The Portsmouth and Concord Railroad (later the Concord and Portsmouth Railroad) was an American railroad in New Hampshire that existed under various names from 1845 to 1945.

== History and construction ==
By 1845, the state of New Hampshire had three north-south routes, all starting in Massachusetts and leading, respectively, to the capital of Concord, through southeastern New Hampshire to Maine by way of Dover, and along the coast via Portsmouth to Maine. However, a large gap existed between the Boston-Concord line and the Boston & Maine line through Dover. In response, two railway companies were founded in July 1845: the Portsmouth, New Market and Concord Railroad, and the Portsmouth, New Market and Exeter Railroad. Both were given the concession to construct and operate a rail line from Portsmouth to a point on the Concord Railroad between Manchester and Concord called Bow Junction. The companies merged on December 23, 1845, forming the Portsmouth and Concord Railroad. On July 10, 1846, the railroad was granted a license for a branch line from Hooksett to Suncook, then on June 23, 1848, a license for a branch line from Manchester to Candia.

The construction of the mainline from Portsmouth to Bow Junction began in Portsmouth in the summer of 1847. In August 1852, the approximately 50 mi mainline was completed. The two branch lines were not initially built.

== Further development ==
The route fell short of revenue expectations, and in 1855 declared bankruptcy. On May 1, 1855, the company took out a mortgage on their track, whereupon ownership passed to the creditors of the railway. On July 14, a new company named the Concord and Portsmouth Railroad was founded; and on September 1, the new company took over the railway.

However, the financial situation did not significantly improve, and on September 11, 1858, the financially strong Concord Railroad leased the Concord and Portsmouth Railroad company for five years, then on January 1, 1862, extended the lease to 99 years.
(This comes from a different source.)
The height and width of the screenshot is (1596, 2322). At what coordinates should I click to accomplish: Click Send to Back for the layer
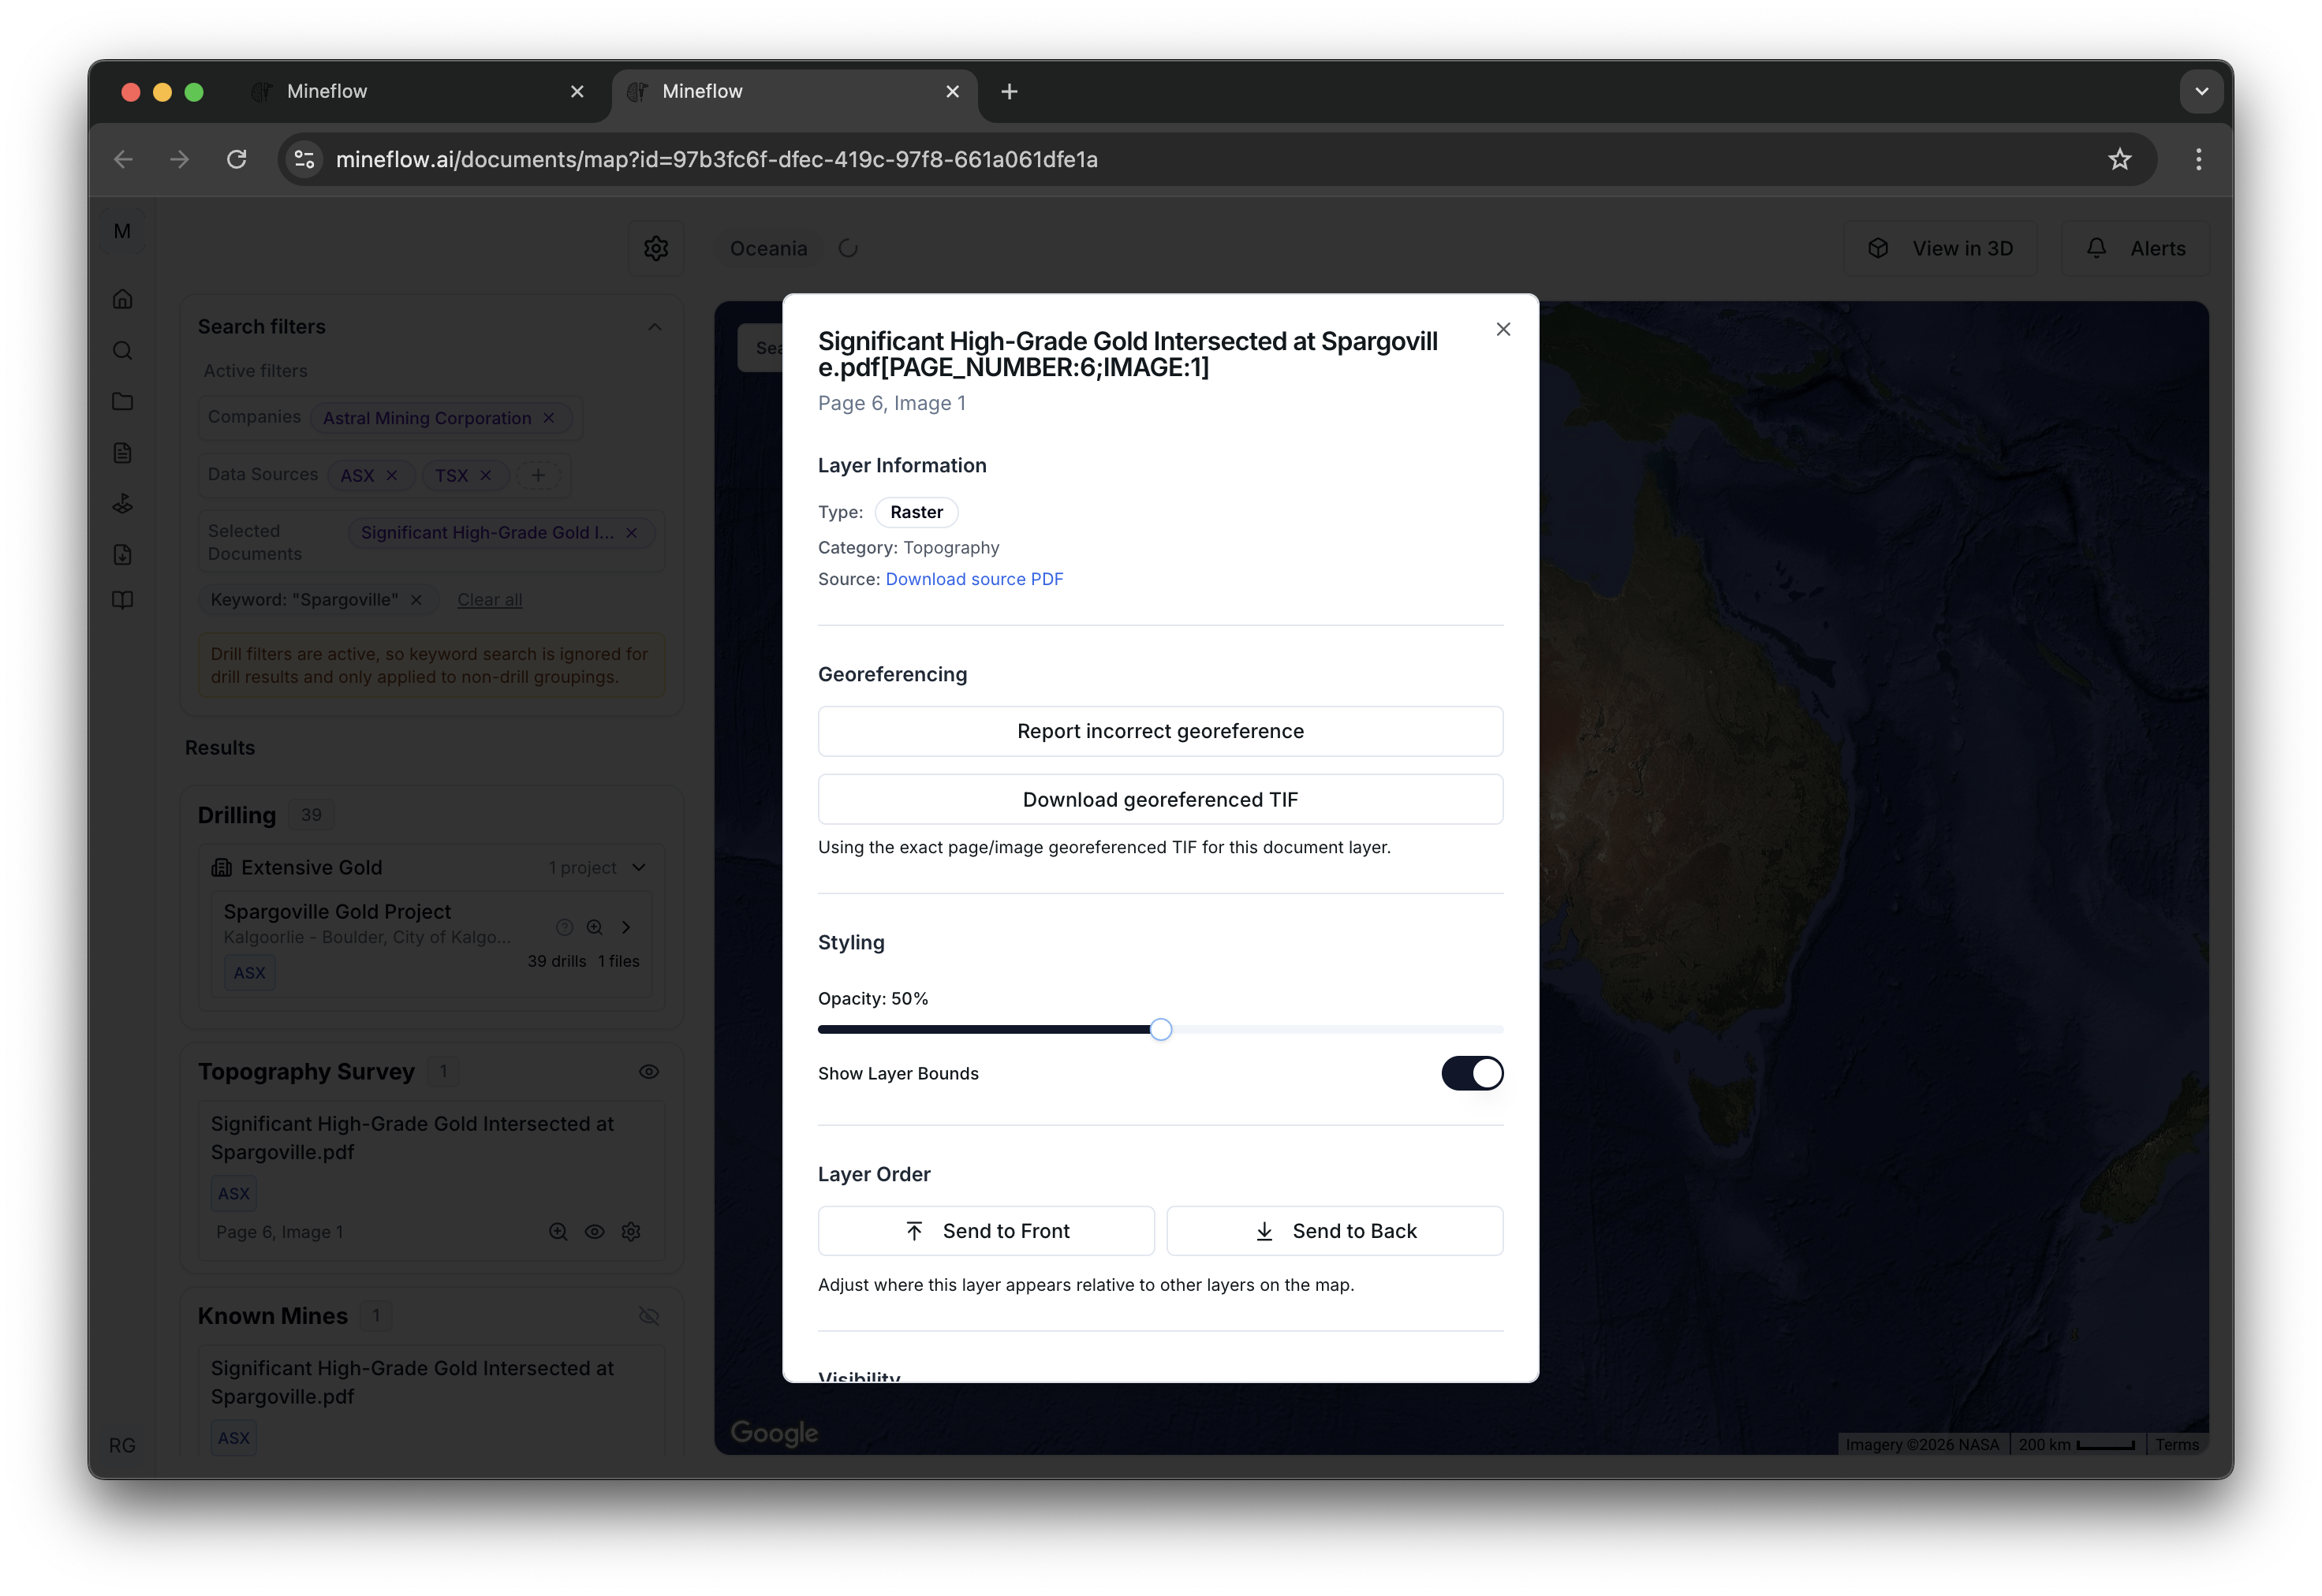point(1335,1231)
This railroad company abandoned the Candia-to-Suncook section, and instead the two already-licensed branch lines were built. The closure coincided with the opening of the route to Manchester, the rest of the feeder route from Bow Junction to Suncook, and the license for the branch line to Hooksett.

The Concord Railroad was merged with other companies to form the Concord and Montreal Railroad on September 19, 1889, and the lease contract with the Concord & Portsmouth was transferred to this new company. On June 29, 1895, management of the route went to the Boston & Maine, having been leased to the Concord & Montreal in the meantime. The Boston & Maine bought a majority stake in the company in 1940 and achieved complete ownership four years later. In 1945, the Concord & Portsmouth dissolved. In 1982, the track between Rockingham Junction and East Manchester closed and is now owned by the state of New Hampshire and managed as a recreational trail. The Manchester to East Manchester segment was operated as an industrial spur and saw rail service until 1994. It was abandoned in 1995. The remaining section from Rockingham Junction to Portsmouth is now operated by Pan Am Railways.